Miercoles, 27 de noviembre de 2024
Un proyecto para España: las propuestas (III)
La regeneración moral (2ª parte)
Un segundo aspecto a considerar en el contexto de la pretendida regeneración moral es la de contribuir a una recta concepción del gobierno y de la política. Y es que, a nuestro entender, la necesidad de una regeneración pasa también por la afirmación de la moral en la vida de nuestra democracia, por una concepción de la democracia que contemple la referencia a fundamentos de orden axiológico, es decir, a fundamentos morales, pre-políticos y por tanto inmutables, que supere una concepción del pluralismo en clave de relativismo moral, nociva para la misma vida democrática, pues esta tiene necesidad de fundamentos verdaderos y sólidos, esto es, de principios éticos que, por su naturaleza y carácter fundacional de la vida pública, no son negociables.

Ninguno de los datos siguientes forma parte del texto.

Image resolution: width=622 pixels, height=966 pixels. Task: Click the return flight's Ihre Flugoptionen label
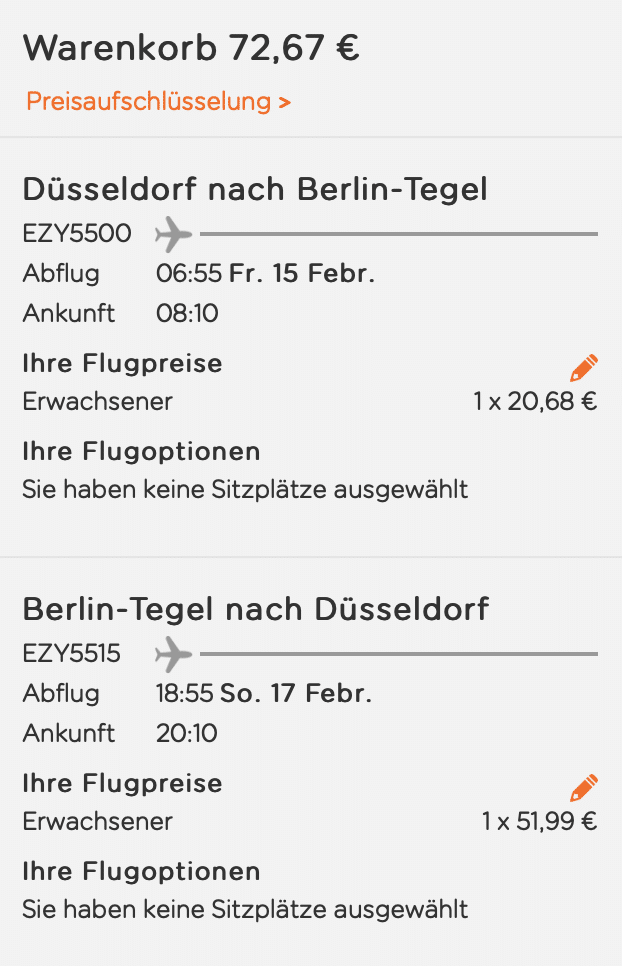[x=141, y=871]
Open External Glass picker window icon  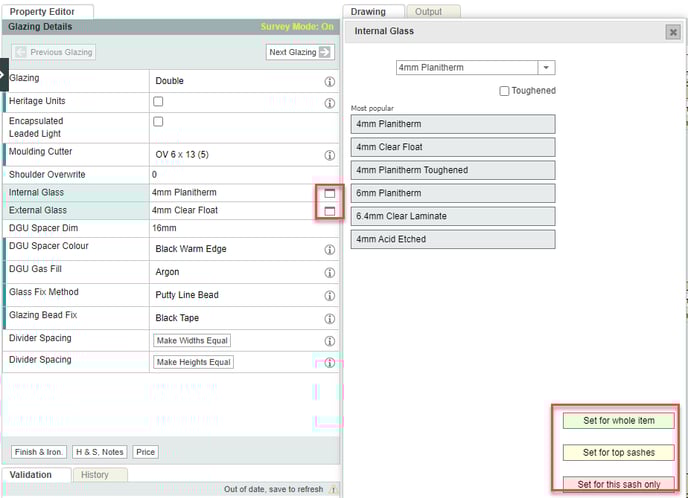click(329, 211)
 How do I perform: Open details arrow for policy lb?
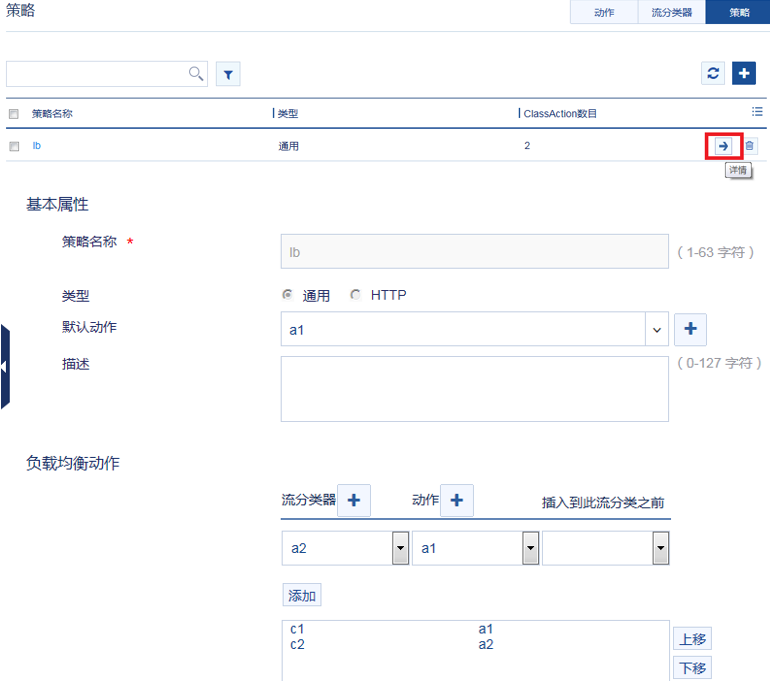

Democracia: luces y sombras Creemos sinceramente que la democracia tiene la enorme trascendencia de poder ser conceptuada como “el menos malo” de los sistemas de gobierno. Es más, estamos convencidos de la democracia como sistema de organización política. En este momento de la historia, la humanidad no ha conseguido elaborar ninguna otra formulación política que resuelva los conflictos sociales y políticos con la legitimidad y equidad que favorece la democracia. Más aún, es prácticamente imposible ser gobernados por un sistema político que no revista caracteres de autocracia o dictadura si nos colocamos extramuros de la democracia, de tal suerte que la paz social, la tutela de los derechos y libertades fundamentales y la capacidad de los hombres para organizarse en comunidad y gestionar los asuntos públicos se verían seriamente perjudicados si la democracia sin más se pusiera en tela de juicio.

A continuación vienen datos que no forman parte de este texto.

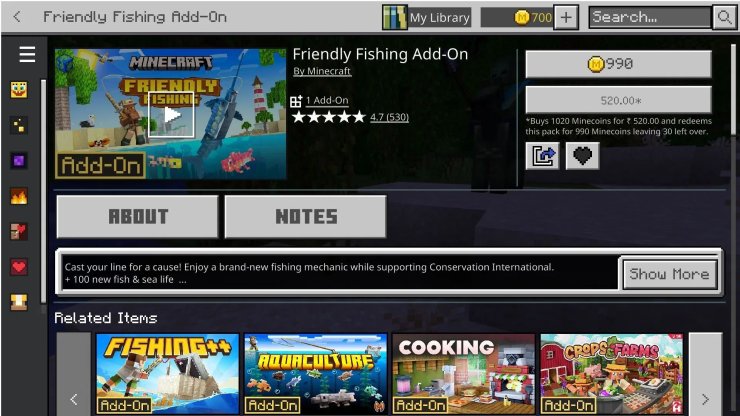
Task: Share this add-on using the share icon
Action: pos(543,156)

Ahora bien, ningún principio social o político debe dogmatizarse o absolutizarse. Y es que la absolutización o la sacralización de la democracia puede conducir también a desvirtuarla, y lo que es aún más grave, puede llevar a formas diversas de fundamentalismo democrático basadas en la mitificación de la regla democrática de las mayorías. Por una parte, se puede llegar a la transgresión de los límites del poder político cuando una opción política se alza con una cuota de poder hegemónico que le permite dominar el poder ejecutivo y el poder legislativo, extender más o menos indirectamente su condicionamiento sobre el poder judicial y hasta controlar amplios espacios de la sociedad civil. En tal caso, se corre el riesgo de que dicha opción pueda llegar a imponer su modelo ideológico a la sociedad entera con el apoyo y hasta la legitimidad de los mecanismos de la propia democracia.
Por otra parte, está la cuestión del alcance de la soberanía popular. Si esta es o no limitada. Esto es, si poder soberano equivale a poder absoluto. Cualquier planteamiento que pueda llevar a la conclusión de que la soberanía popular puede todo lo que no prohíbe la legalidad constitucional, resulta intrínsecamente perverso. Y es que si bien la Constitución es fuente de legitimidad y límite esencial del poder del Estado, ni es la única fuente ni el único límite. La dignidad de la persona humana y los derechos fundamentales de todo ser humano, naturales, superiores, inviolables, inalienables, derechos cuyo origen, antes que la voluntad de los hombres o del Estado, está en el Derecho natural y que son intangibles para el legislador. Han de considerarse complemento básico y esencial de la democracia.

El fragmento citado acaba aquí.